The interpretation of genomes will constitute the most exciting and most significant science of the century. By rapidly advancing our understanding of life, how it arose, and how it continues to change, we will acquire the tools that will allow us to better understand and improve our existence. Understanding will begin with relatively simple forms of life -- unicellular organisms. While the central mechanisms of life are shared by both these organisms and the most complex animals and plants, they also contain a remarkable diversity. They have an immense amount to teach us about life itself, and we will need to master these lessons before full understanding of complex genomes will be achievable.
The Fellowship for Interpretation of Genomes will focus on organizing the data needed to support interpretation of genomes, providing the infrastructure needed by the world community in its efforts to achieve understanding. In addition, we will ourselves pick specific, critical problems and attempt to actively participate in the unravelling of the secrets within these amazing entities. It is only by merging the work of building infrastructure with the applications that use it that we will more deeply understand what is needed at each step.
The FIG Architecture: the Seed
We begin with the "seed" of FIG. The seed contains the essential, basic elements that are needed to sustain a scalable integration of thousands of genomes. The later parts of this document will attempt to offer precise notions of what makes up the seed of FIG. I will cover the basic types of objects, make comments on what extensions will be needed to support hundreds of thousands of genomes, and offer an implementation plan.

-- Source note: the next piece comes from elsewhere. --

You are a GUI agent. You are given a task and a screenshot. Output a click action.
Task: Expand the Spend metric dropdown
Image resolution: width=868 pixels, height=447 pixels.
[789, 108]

However, before we go into such detail, some broad notions should be discussed. The idea of integrating hundreds of thousands of genomes needs some clarification. Indeed, what is meant by integrating a bunch of genomes, no matter what the number. In my mind, the notion of integration is essentially "maintenance of notions of neighborhood, allowing forms of access that can be used to easily explore connections and comparisons between data from numerous genomes". This may be viewed as a complicated way to say "a framework to support comparative analysis". To be a shade more precise:
The power in an integration arises from mixing the different notions of neighborhood. The tools for supporting effective use of a variety of comparative notions constitute the computational framework for comparative analysis, which is often abbreviated to the notion of "integration".
- Genes from a single genomes are often "functionally related" in that the participate in implementing a single pathway or subsystem. For any single gene, the "functional neighborhood" of that gene is the set of genes that are functionally related to the gene. To support access relating to this notion of neighborhood requires an encoding of the cellular machinery (e.g., pathways).

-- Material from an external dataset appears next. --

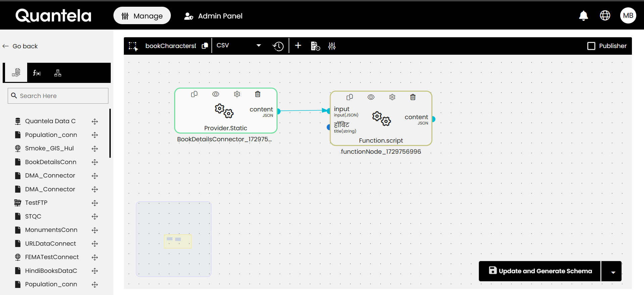Toggle eye preview on Provider.Static node
This screenshot has height=295, width=644.
click(x=216, y=94)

- Genes that occur close to each other on a chromosome may be thought of as "postionally related". The set of genes that are positionally related to a given gene amounts to the "positional neighborhood" of the gene. One of the huge payouts of integrations to data has been based on a correlation between the neighborhoods imposed by "functionally related" and "positionally related" in the case of prokaryotic genomes.

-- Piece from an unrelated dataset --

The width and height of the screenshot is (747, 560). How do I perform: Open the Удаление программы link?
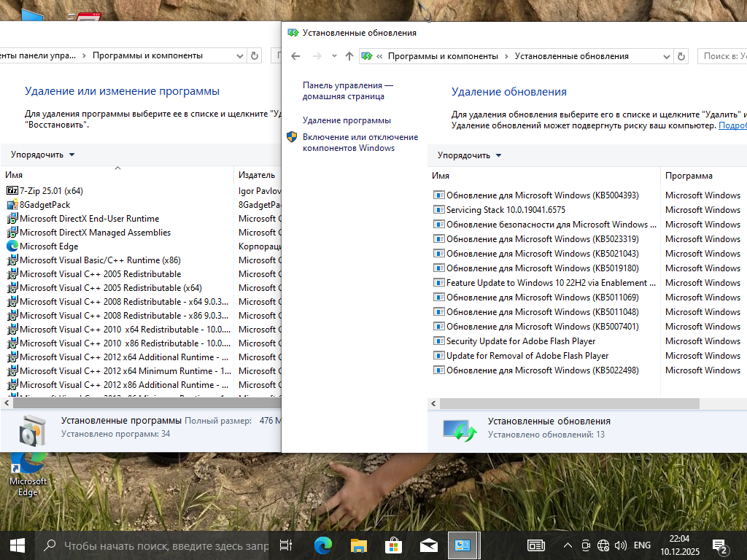(347, 120)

- Genes from one or more genomes that share a common ancestor are called "homologous". Homology induces yet another notion of neigborhood. One can build more restricted neighborhoods upon this basic concept. Thus, I tend to think of a protein family as a set of homologous genes that have a common function (a very imprecise notion, I grant). Maintenance of protein families will, of course, be an absolutely essential part of effectively integrating many thousands of genomes.
- Sets of very closely related genomes may be viewed as a neighborhood (i.e., the neighborhood of a genome becomes a set of closely related genomes). One can layer a notion of "variation", including SNPs, on the notion of closely related genomes, and then whole frameworks for exploring minor variations become possible.
FIG will offer the key services required to architect and implement a comparative framwork for interpreting genomes.